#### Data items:
------------------------------------------------------------------------
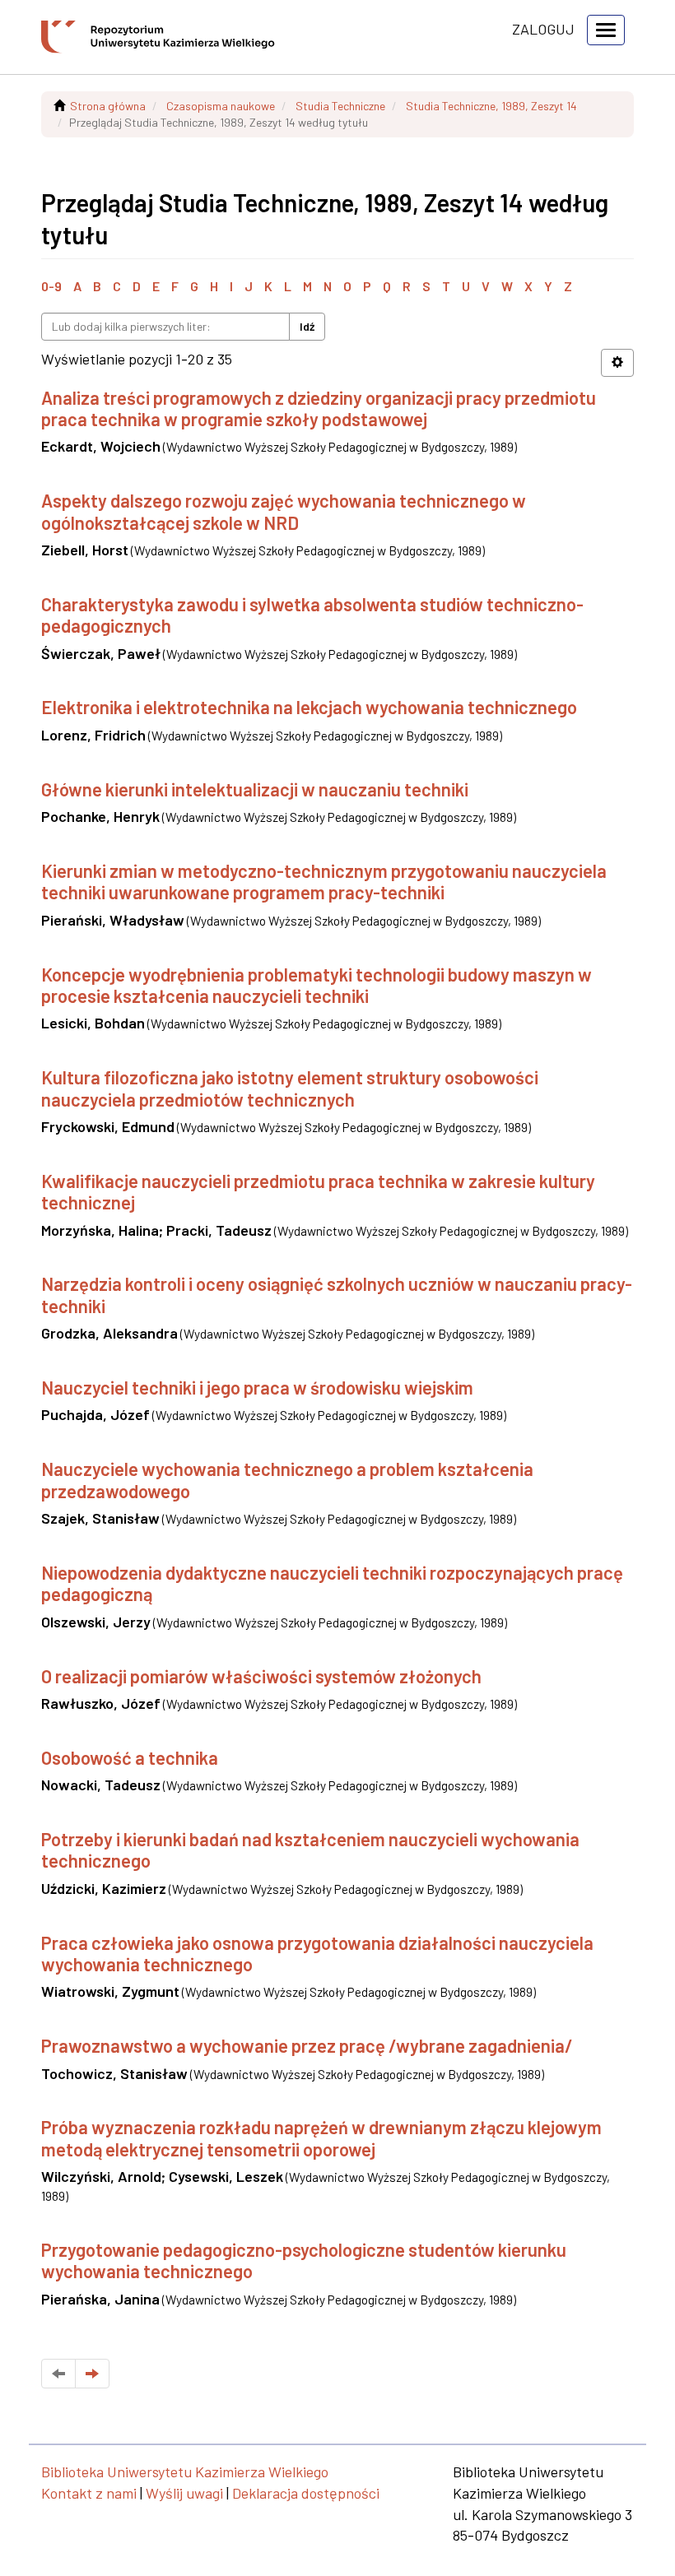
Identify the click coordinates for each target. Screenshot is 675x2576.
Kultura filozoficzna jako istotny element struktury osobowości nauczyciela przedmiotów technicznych (289, 1087)
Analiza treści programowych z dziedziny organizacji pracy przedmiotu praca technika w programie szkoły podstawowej (318, 408)
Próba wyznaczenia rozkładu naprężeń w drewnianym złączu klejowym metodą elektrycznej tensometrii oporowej (321, 2137)
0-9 (51, 286)
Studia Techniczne (340, 106)
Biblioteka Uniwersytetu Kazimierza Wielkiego (184, 2471)
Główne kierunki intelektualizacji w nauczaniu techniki (254, 789)
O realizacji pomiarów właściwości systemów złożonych (261, 1676)
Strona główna (108, 106)
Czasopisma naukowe (220, 106)
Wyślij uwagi (184, 2493)
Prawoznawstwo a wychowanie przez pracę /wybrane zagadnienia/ (307, 2045)
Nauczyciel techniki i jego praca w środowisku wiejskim (257, 1387)
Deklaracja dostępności (305, 2493)
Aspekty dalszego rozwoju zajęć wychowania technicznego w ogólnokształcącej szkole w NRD (283, 511)
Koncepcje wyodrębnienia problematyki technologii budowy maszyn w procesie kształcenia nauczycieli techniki (316, 984)
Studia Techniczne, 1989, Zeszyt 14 (491, 106)
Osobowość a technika (129, 1757)
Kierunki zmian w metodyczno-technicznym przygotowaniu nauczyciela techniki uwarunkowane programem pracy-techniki (324, 881)
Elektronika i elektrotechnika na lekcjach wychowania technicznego (309, 706)
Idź (307, 326)
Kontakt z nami (89, 2493)
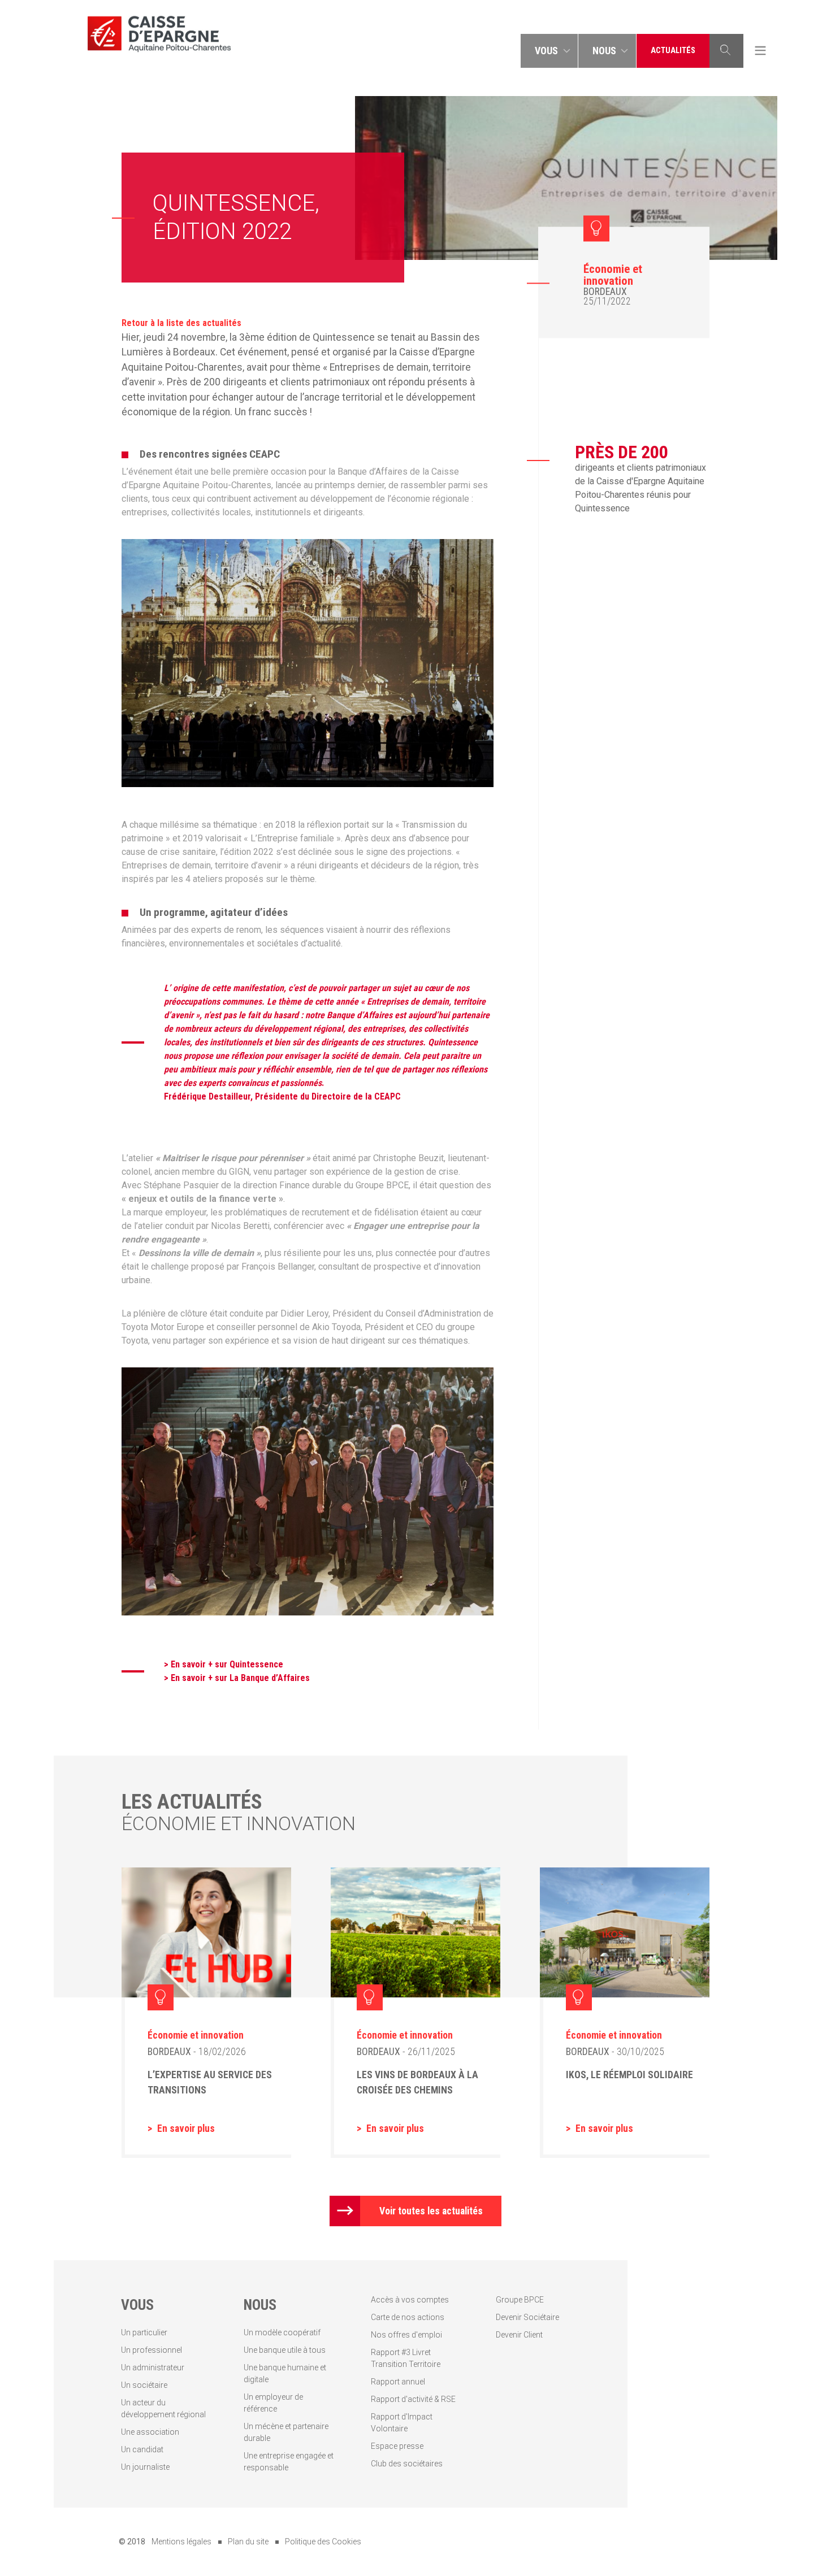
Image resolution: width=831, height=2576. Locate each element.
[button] (549, 51)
------------------------------------------------------------------------
#### Your task:
Filter these records, keeping every line where the word "each" occurs.

#### Exercise result:
Identify the click coordinates for each target. Screenshot is 675x2576.
Image resolution: width=831, height=2576. Locate each element.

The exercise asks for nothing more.